Pululan, a través del libro, una sucesión de personajes históricos que Guerrero barniza con la laca de la novelización para interactuar con la remesa de ficticios en una conjunción dinámica y una narración sólida en la que prolifera un estilo narrativo ágil y directo, eficaz, y un lenguaje esbelto, sin tiranteces, a lo largo del cual la prosa fluye desembarazada de cualquier complejidad morfosintáctica; a la par, un vocabulario de precisión cuántica no desdeña su riqueza y uso pericial, confiriendo a la historia un desarrollo activo y enérgico, que evoluciona a medida que evolucionan los acontecimientos y los propios personajes, quienes van creciendo y madurando con el número de páginas. La eclosión, sin duda, se produce en la tercera parte de la novela (¡tercer acto de la película!), con los eventos de aquellos primeros meses de la Guerra Civil, que Guerrero sintetiza con las premisas del rigor y del respeto.
Rigor y respeto con los que Guerrero dibuja los fondos de murales sobre los que desliza las trayectorias de sus personajes, dotando a la narración de la atmósfera o de la ambientación adecuada para cada escena. Por momentos detallista, esos pasajes de minuciosidad y esos hechos contundentes indican el esfuerzo investigador del autor para elaborar la novela, histórica por méritos, sobre todo, en hemerotecas enlutadas de ácaros y de tintas rasgadas por la ancorca regalada por el transcurrir de los decenios.

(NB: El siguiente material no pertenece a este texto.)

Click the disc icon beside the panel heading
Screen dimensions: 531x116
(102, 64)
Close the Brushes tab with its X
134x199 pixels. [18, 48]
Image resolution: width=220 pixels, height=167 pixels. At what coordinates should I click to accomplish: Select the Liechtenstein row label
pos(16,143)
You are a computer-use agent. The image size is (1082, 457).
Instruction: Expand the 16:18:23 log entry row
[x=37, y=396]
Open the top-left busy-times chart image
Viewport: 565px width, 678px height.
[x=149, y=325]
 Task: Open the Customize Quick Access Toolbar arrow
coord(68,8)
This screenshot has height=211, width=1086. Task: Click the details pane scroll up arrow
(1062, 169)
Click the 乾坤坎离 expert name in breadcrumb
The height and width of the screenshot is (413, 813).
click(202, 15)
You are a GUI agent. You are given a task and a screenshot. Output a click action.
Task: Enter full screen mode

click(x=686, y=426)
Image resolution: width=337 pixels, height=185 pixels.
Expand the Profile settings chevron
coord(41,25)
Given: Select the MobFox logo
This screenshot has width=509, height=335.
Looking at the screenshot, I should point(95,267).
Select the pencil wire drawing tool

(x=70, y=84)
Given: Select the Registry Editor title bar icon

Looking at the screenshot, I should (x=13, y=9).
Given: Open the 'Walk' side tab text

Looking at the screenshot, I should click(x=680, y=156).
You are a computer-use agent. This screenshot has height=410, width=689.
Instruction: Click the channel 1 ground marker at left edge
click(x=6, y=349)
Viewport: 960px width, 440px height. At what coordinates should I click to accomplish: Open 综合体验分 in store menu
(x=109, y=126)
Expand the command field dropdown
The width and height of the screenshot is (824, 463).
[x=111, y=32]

Pura decisión creativa del escritor ha sido recurrir a determinados modos del habla popular, que gozan de explicación para un concreto giro de la trama, pudiendo desconcertar, pudiendo chocar, al lector más literario o clasicista (¡ah, vengo advirtiendo de que se trata de una película!), sin conseguir debilitar la portentosa novelización de un periodo de la vida de la famosa artista que es La Estrella de la canción, con la cual Manuel Guerrero demuestra su versatilidad y su talento, la razón de haberse convertido en un autor imprescindible en los anaqueles de las librerías.